● **WHAT YOU NEED TO DO**: Could you output, word for word, only the lines from the line with "Viewport: 284px width, 151px height." to the end of the entries, including both ends? Omit the pictures.

● **DATASET ENTRIES**:
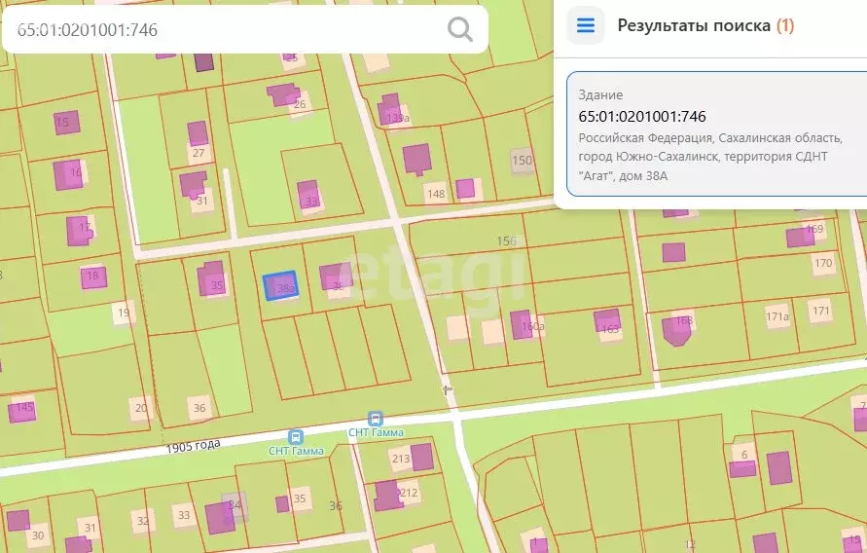Image resolution: width=867 pixels, height=553 pixels.
Task: Click the 1905 года street label
Action: (x=193, y=447)
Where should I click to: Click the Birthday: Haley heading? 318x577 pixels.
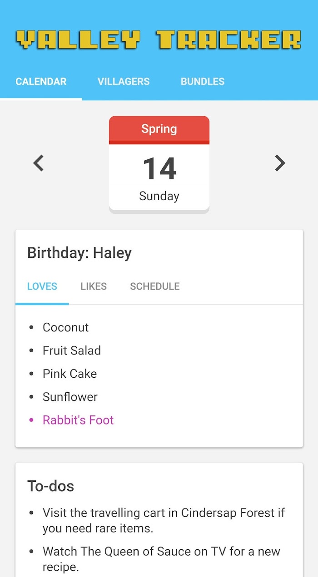(80, 253)
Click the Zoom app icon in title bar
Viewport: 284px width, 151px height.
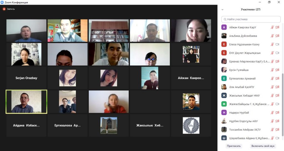pos(2,2)
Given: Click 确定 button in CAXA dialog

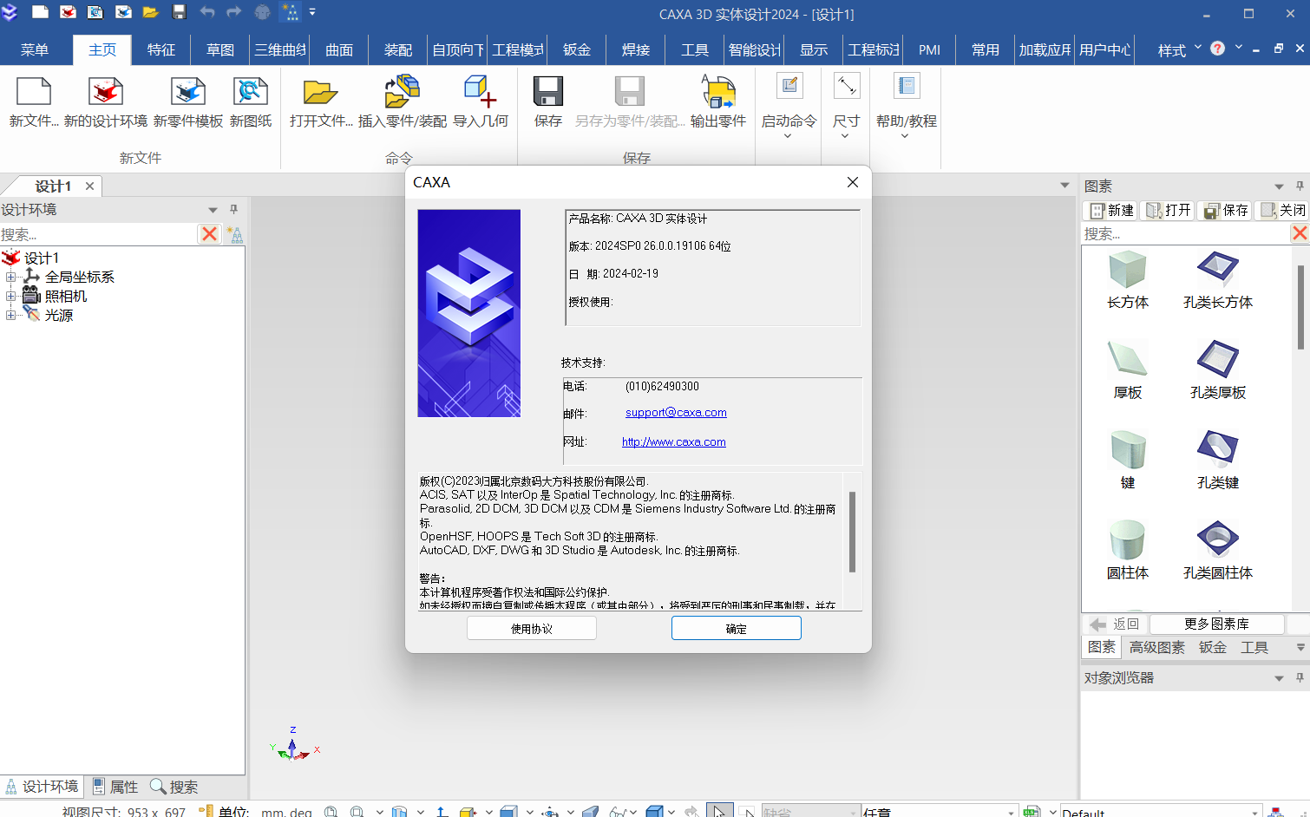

● **YOUR SOLUTION**:
Viewport: 284px width, 151px height.
pos(2,2)
Given: Click 确定 button in CAXA dialog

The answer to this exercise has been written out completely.